### WRITTEN INSTRUCTION
In the records, edit the part that opens with the line containing "744x372 pixels. How" and runs through the end of the records by replacing "checkbox" with "check box" and leaving everything else unchanged. Return only that part, without the pictures.

### DATA LINES

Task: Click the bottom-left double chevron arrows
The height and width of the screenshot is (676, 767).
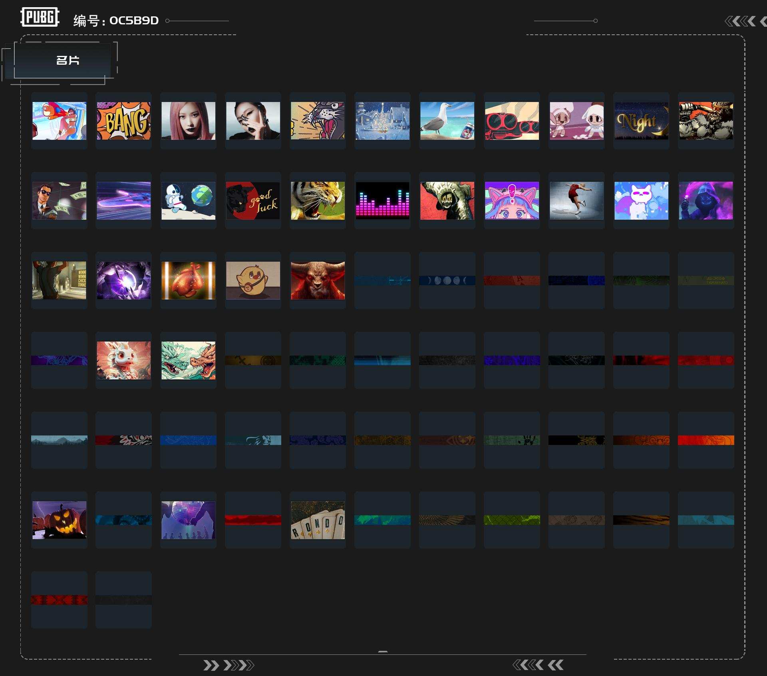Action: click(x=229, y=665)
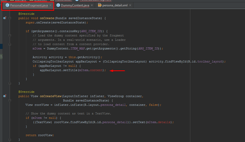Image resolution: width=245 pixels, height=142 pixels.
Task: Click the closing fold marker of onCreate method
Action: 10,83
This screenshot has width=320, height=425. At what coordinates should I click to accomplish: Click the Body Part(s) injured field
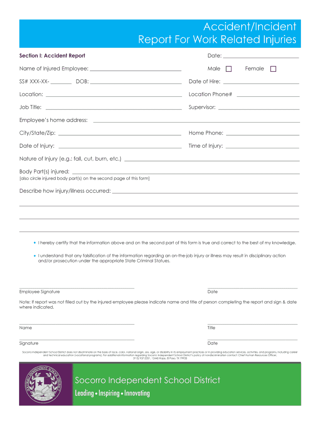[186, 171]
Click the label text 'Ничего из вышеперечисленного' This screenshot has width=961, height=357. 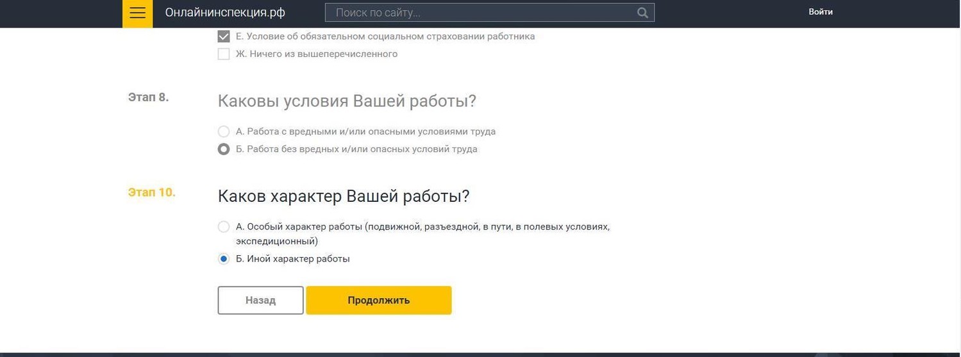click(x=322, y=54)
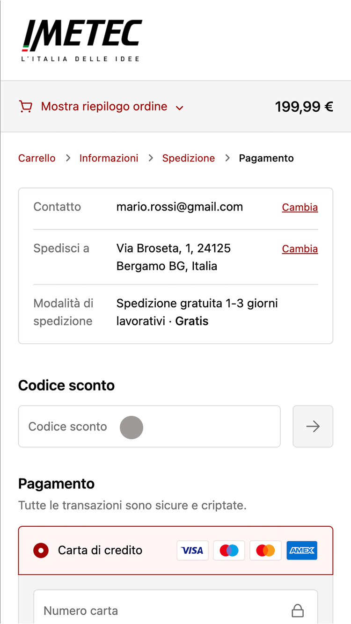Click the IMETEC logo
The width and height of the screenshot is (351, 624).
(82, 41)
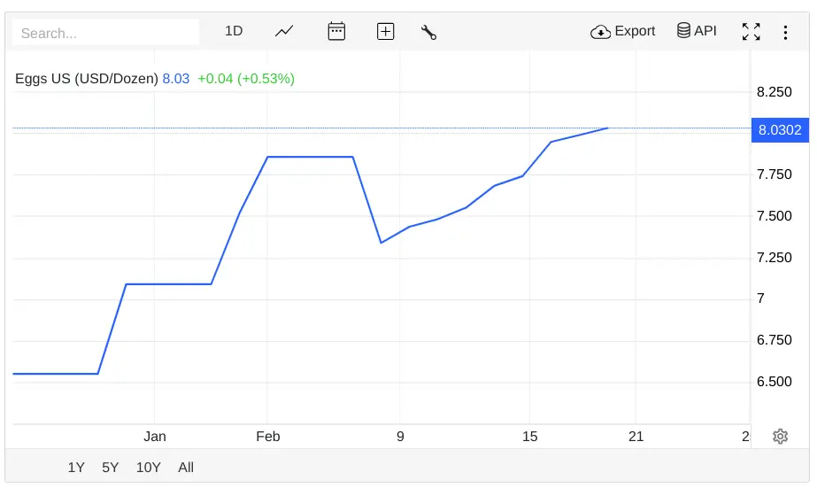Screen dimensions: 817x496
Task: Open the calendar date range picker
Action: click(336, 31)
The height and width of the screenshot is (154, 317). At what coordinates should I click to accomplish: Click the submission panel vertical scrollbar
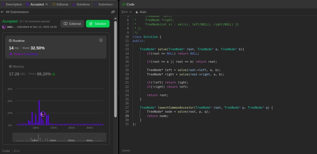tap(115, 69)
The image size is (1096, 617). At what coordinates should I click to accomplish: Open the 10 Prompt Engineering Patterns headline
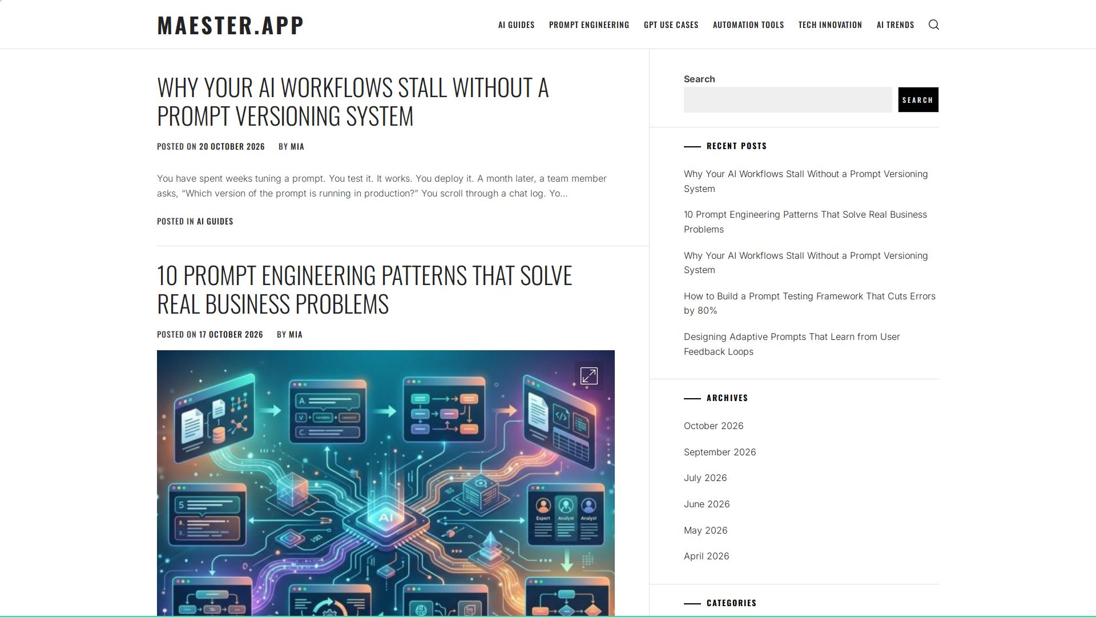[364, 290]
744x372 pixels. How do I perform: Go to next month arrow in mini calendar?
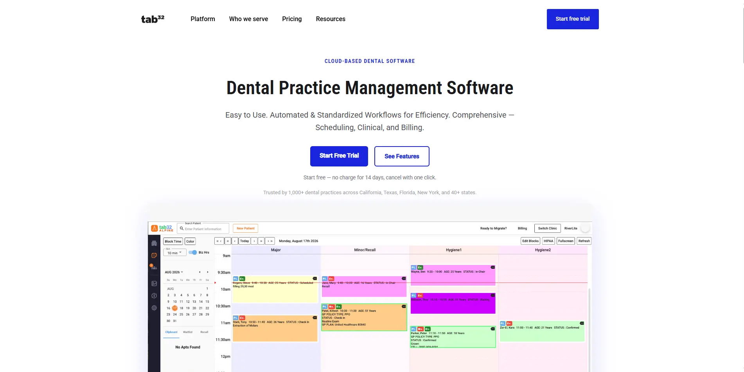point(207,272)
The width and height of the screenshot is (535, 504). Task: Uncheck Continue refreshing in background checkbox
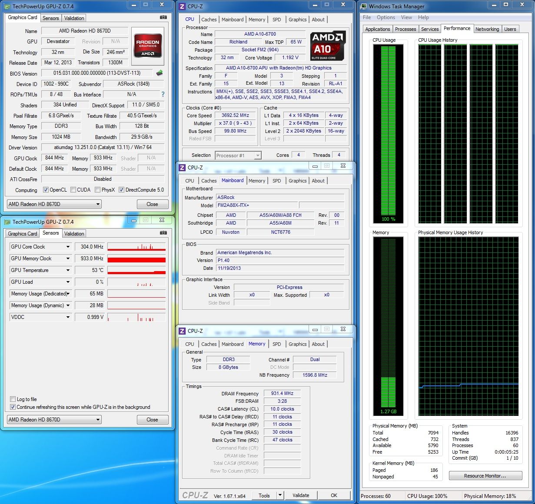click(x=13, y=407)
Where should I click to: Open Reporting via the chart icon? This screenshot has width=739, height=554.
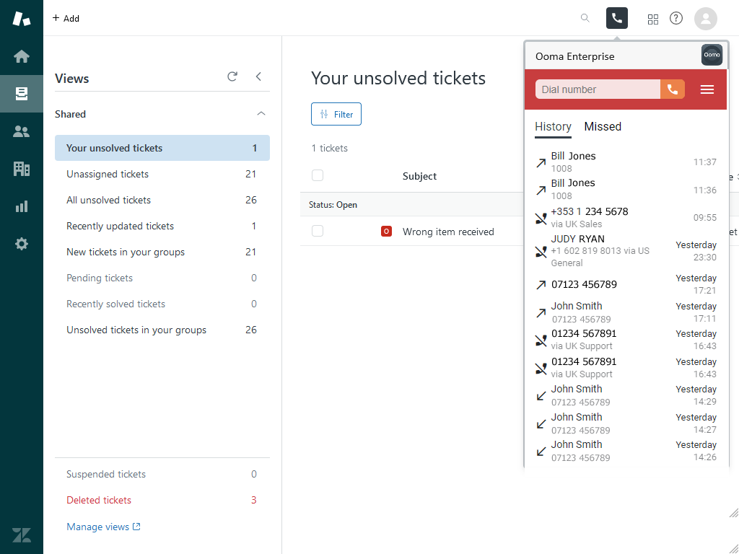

### SOLUTION TO THIS EXERCISE
744x372 pixels. How do I perform: Go to next month arrow in mini calendar?
point(207,272)
The width and height of the screenshot is (535, 504). Task: Uncheck Continue refreshing in background check box
click(x=13, y=407)
Where should I click to: Open Reporting via the chart icon? This screenshot has width=739, height=554.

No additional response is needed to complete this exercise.